Norah struck with a hard kick to his inside thigh, nearly bringing him down, but he didn’t let her go.
He snarled as anger flashed through him.
Did she really think she could fight fate?
Did she think she could fight him ? She clawed at his eyes.
As he shielded himself, her hand dropped and flicked toward his own dagger at his waist.
She was good. But she wasn’t a bloodsport fighter. Not trained to kill. Not like he was.
He delivered a sharp blow across her cheek with his elbow, stunning her and making her stumble backward. But he grabbed her again, pulling her up and holding her by the neck.
“I don’t want to hurt you,” he said between his teeth. If she would only stop fighting…
“Then don’t do this,” she hissed.
“I don’t have a choice. Fate is fate, Norah.”
“I won’t let you!” She said it like he wasn’t the one holding her by the throat.
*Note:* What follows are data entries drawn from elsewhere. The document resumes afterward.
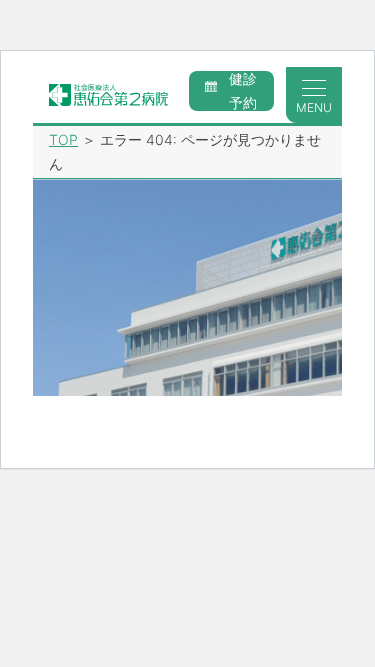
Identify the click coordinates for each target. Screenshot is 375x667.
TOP (63, 139)
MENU (314, 107)
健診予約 (243, 91)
“How will you stop me?” Certainly not by herself. “With the Destroyer?” He could possibly be a problem, but… then his eyes dropped to the blood on her lips.
Blood that could tether.
“No,” he told her. “He’ll do nothing. Neither will your king.”
And he brought his lips to hers. As her blood touched his tongue, he willed the tether between them. He didn’t even need the spell, but he spoke it anyway, just to be sure.
Then he released her.
Adrian, partially recovered now, staggered to his feet and picked up his sword.
“You don’t want to do that,” Cyrus said.
Adrian bared his teeth. “Brother or not, I think I do.”
Cyrus pulled his dagger and ripped it across his palm.
Norah cried out as she clasped her own hand, her eyes widening in horror at the wound that matched his.
“We’re bound now, you and I,” he told her. “Tethered through blood. What happens to me also happens to you.”
She gaped at him in horror, then her eyes darted to Adrian, who stopped in his step. Her horror turned to anger. She snapped her gaze back to Cyrus.
“I won’t tell them,” she hissed. “So, all you’ve done is made me share your fate.”
She was a fighter. He’d give her that.
“You might not,” Cyrus said. Then he turned his eyes on Adrian. “But he will.” He knew that look of duty. Adrian wouldn’t let Norah be harmed—he wouldn’t keep this a secret if it allowed her to die.
Alexander. Cyrus. Adrian. They were all nothing if not committed to their duty. It was in their blood.
“Do your duty, brother,” Cyrus told him. “Protect your queen.”
Adrian trembled in rage, because he would protect Norah, which meant there was nothing he could do to Cyrus.
Cyrus glanced back at Norah. While it brought satisfaction to have the upper hand, it didn’t bring him satisfaction to hurt her. He hadn’t wanted it to be at her expense. “I’m sorry, Norah,” he said.
Whether she believed him, he didn’t know, but he really did mean it.
And now he had to go.
Cyrus didn’t remember leaving the tent, or pushing his horse hard to meet Essandra, Everan, and Kord back at the stone circle.
Only when he reached them did his senses seem to return.
Everan’s eyes traveled Cyrus’s lathered mount as he pulled it to a halt. “What happened?” he asked.
Cyrus slid down, panting as heavily as the horse.
“Cyrus?”
There was no turning back now.
“What happened?” Everan asked again.
“Write Gregor,” he said. “Tell him to prepare for war.”